Interface Implementation by Dictionary<TKey,TValue>
public class Dictionary<TKey, TValue> : IDictionary<TKey, TValue>, ICollection<KeyValuePair<TKey, TValue>>, IEnumerable<KeyValuePair<TKey, TValue>>, IDictionary, ICollection, IEnumerable, ISerializable, IDeserializationCallback
Screenshot for the above declaration
Summary
Through out the article rather than concentrating on how to use ArrayList , List<T> , HashTable etc but I was more concerned on what are the interfaces implemented by these collection classes.Their usage is very well documented and explained in numerous articles and blog but highlighting what interfaces they implement provide following two important benefits.
- Understanding of collection classes in .Net framework and over all class hierarchy is enhanced.So next time if you are reading some standard text , and if it uses IList<T> , through out the context then you are sure that what ever is said is applicable to List<T> class and to any class that implements IList<T> interface.In fact books which I refer for .Net programming , their authors always speak in terms of interfaces and abstract classes.The fundamental principle behind this is “programming to supertype” or “programming to interface”.You can read more on this in the following article “Program to an interface, not an implementation”.

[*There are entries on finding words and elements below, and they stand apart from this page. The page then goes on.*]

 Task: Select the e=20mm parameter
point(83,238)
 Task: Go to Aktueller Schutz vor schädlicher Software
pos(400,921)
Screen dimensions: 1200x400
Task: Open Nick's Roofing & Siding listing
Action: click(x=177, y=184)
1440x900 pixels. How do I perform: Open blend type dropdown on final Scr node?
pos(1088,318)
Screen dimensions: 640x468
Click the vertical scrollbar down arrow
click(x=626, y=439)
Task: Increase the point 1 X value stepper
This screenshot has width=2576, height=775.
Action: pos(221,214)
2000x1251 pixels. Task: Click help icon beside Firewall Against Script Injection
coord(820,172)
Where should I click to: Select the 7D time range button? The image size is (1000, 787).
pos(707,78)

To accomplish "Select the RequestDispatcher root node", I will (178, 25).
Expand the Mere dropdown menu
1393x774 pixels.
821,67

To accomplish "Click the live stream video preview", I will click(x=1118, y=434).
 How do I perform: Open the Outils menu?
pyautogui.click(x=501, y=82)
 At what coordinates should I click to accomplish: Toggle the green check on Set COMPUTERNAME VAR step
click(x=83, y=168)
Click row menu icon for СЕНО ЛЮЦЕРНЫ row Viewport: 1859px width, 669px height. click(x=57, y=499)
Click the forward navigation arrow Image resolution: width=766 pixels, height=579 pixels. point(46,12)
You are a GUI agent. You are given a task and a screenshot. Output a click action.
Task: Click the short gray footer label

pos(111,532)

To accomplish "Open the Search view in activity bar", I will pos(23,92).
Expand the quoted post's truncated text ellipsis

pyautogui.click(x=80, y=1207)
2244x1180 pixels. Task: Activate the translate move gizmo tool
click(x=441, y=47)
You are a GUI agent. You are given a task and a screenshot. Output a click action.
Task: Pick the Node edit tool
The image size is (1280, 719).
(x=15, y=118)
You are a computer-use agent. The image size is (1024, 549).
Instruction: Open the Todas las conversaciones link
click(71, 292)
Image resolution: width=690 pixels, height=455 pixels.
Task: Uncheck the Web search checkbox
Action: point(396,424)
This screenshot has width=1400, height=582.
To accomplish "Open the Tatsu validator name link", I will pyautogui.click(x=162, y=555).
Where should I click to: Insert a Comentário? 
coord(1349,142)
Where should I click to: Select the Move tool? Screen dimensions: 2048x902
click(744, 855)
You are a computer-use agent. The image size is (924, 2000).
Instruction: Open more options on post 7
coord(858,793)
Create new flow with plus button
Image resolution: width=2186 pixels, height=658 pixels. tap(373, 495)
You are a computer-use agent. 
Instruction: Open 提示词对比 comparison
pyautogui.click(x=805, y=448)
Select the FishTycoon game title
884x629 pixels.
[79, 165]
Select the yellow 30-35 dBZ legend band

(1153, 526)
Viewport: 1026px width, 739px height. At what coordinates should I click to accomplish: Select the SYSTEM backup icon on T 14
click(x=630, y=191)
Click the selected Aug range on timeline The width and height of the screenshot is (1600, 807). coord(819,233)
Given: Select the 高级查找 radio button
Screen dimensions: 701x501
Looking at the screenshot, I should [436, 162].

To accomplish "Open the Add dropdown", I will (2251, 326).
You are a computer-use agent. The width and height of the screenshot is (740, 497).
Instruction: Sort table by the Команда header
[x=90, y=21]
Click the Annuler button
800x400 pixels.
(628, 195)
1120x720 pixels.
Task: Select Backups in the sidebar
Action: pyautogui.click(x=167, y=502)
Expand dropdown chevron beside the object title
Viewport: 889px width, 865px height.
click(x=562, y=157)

- Method’s Parameter Type : When defining methods parameter type , its always better to specify the weakest type i.e. prefer interface over base classes.For example if you have a method that manipulates a collection then its better to specify the parameter type as IEnumerable<T> , rather than specifying concrete class like List<T>.Consider the following code:
// Desirable
private void Print(IEnumerable<string> items);
//Undesirable
private void Print(List<string> items);
Reason first method can be called by passing object that implements the IEnumerable<T> interface like Dictionary<TKey,TValue>,HashSet<T> , LinkedList<T> etc.Anyways if you are writing a method which expects a list then you should declare the parameter type as IList<T> rather than specifying List<T>.